Em agosto de 2019, algo mudou no reino das empresas. O The Business Roundtable, grupo que reúne 150 CEOs das maiores companhias americanas, declarou, em carta aberta, o fim do reinado do retorno ao acionista como propósito das companhias. O shareholder (acionista) deu lugar a “todas as partes interessadas” (stakeholder). Desde então, questionar a doutrina de Friedman e celebrar o capitalismo de stakeholder, que coloca a geração de valor para todos em primeiro lugar, se tornou uma espécie de passatempo dos líderes empresariais e de gurus corporativos.
O que ninguém parece conseguir criar são parâmetros tão bons quanto o lucro para determinar se uma empresa está indo bem, ou não. “Há uma dificuldade em estabelecer os KPIs”, afirma Claudio Oliveira, vice-presidente de relações institucionais da Raízen, maior produtora de etanol do Brasil. Ele se refere aos “Key Performance Indicator”, ou, em português, indicadores-chave de desempenho, ferramenta de gestão utilizada para medir o sucesso das estratégias empresariais.
De fato, a carta do Business Roundtable não veio acompanhada de uma lista de KPIs. Há muita teoria a respeito desse novo capitalismo, mas nada de prática. Para resolver o problema, a Raízen decidiu refletir. Internamente, foi desenvolvido um plano para traçar as metas que devem orientar o trabalho dos executivos pelos próximos dez anos e definir as suas remunerações.
“Primeiro nós decidimos quais seriam as nossas prioridades”, explica Oliveira. “Em seguida, pegamos todos os questionários ESG, desde o Índice de Sustentabilidade da B3 (Ise) até o Dow Jones, e determinamos o que seria mais crítico sob a ótica do investidor. Por último, entrevistamos os clientes”. O resultado é um conjunto de seis metas que devem ser alcançadas até o final da década. Elas incluem desde questões de produção, como a redução das emissões e uso da terra, até aspectos sociais, como direitos humanos.
As mudanças aliam avanços em aspectos relacionados aos negócios da empresa com benefícios ao meio ambiente e à sociedade. A meta de reduzir a pegada de carbono em 10%, por exemplo, será obtida pelo aumento da produtividade, com processos agrícolas mais eficientes e redução no uso de insumos. Outra meta, de redução no uso da água, será alcançada também com melhores processos industriais e com o reaproveitamento do insumo, o que garante redução de custos. Em ambos os casos, o meio ambiente é preservado.

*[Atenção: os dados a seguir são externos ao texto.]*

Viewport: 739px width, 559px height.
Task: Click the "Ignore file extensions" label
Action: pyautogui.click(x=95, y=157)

Para alcançar a meta de uso do solo, a empresa está alterando a maneira de contabilizar a produtividade das plantações. A indústria sucroalcooleira, normalmente, utiliza o indicador de tonelada de cana-de-açúcar produzida por hectare. “Nós achamos que não era um indicador adequado para nosso caso. Produzimos energia, não cana”, diz Oliveira. O parâmetro utilizado será o de energia gerada por hectare, medido em joules. O objetivo é aumentar esse índice em 15%.
Essa meta específica está ligada a uma parte importante da estratégia da Raízen. Para aumentar a energia gerada sem precisar de mais cana, a empresa confia em novos produtos, como o etanol de segunda geração (E2G), que pode ser produzido a partir de qualquer biomassa, ou seja, toda matéria orgânica utilizada na produção de energia, como bagaço de cana, resíduos agrícolas, sobras de eucalipto, entre outras. Com a mesma cana, ela extrai o produtos duas vezes.

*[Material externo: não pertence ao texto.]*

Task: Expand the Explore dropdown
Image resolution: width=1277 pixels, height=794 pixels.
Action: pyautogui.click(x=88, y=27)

Algumas metas dependem de fatores externos à empresa. É o caso do objetivo de ter toda a cana utilizada nas usinas certificada internacionalmente. As fazendas próprias da Raízen já possuem certificação Bonsucro, reconhecida no mundo inteiro. Não é o caso dos fornecedores. Para espalhar a ideia pela cadeia, a empresa conta com o programa Elo, que capacita os parceiros e tem 4 estágios de desenvolvimento. Atualmente, 96% dos fornecedores estão no programa, a maioria no estágio 2, alguns no 3 e poucos no 4. “Temos 4% que não conhecemos a fazenda”, afirma Oliveira. “Vamos ter de resolver isso.”

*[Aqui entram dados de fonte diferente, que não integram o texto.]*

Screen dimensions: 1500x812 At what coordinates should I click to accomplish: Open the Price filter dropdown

As metas de direitos humanos e ética também dependem de terceiros. A Raízen quer zerar qualquer violação. Segundo Oliveira, a ideia não é excluir fornecedores ou parceiros, mas trabalhar para que superem as dificuldades. “Nunca tivemos um caso extremo, de trabalho escravo. Mas, podemos encontrar um caso em que não há banheiro na zona de colheita”, explica o executivo.
Segundo Oliveira, esse jogo da sustentabilidade vem sendo jogado há anos pela Raízen. O que muda com as novas metas é a publicidade e o estabelecimento de números para guiar os trabalhos. “Definir esses parâmetros é um trabalho complexo”, reconhece o executivo. “Mas, vai ficar mais fácil”. Sair da lógica simples e matemática do lucro e entrar na barafunda de critérios lato-sensu do capitalismo de stakeholder exige certo trabalho.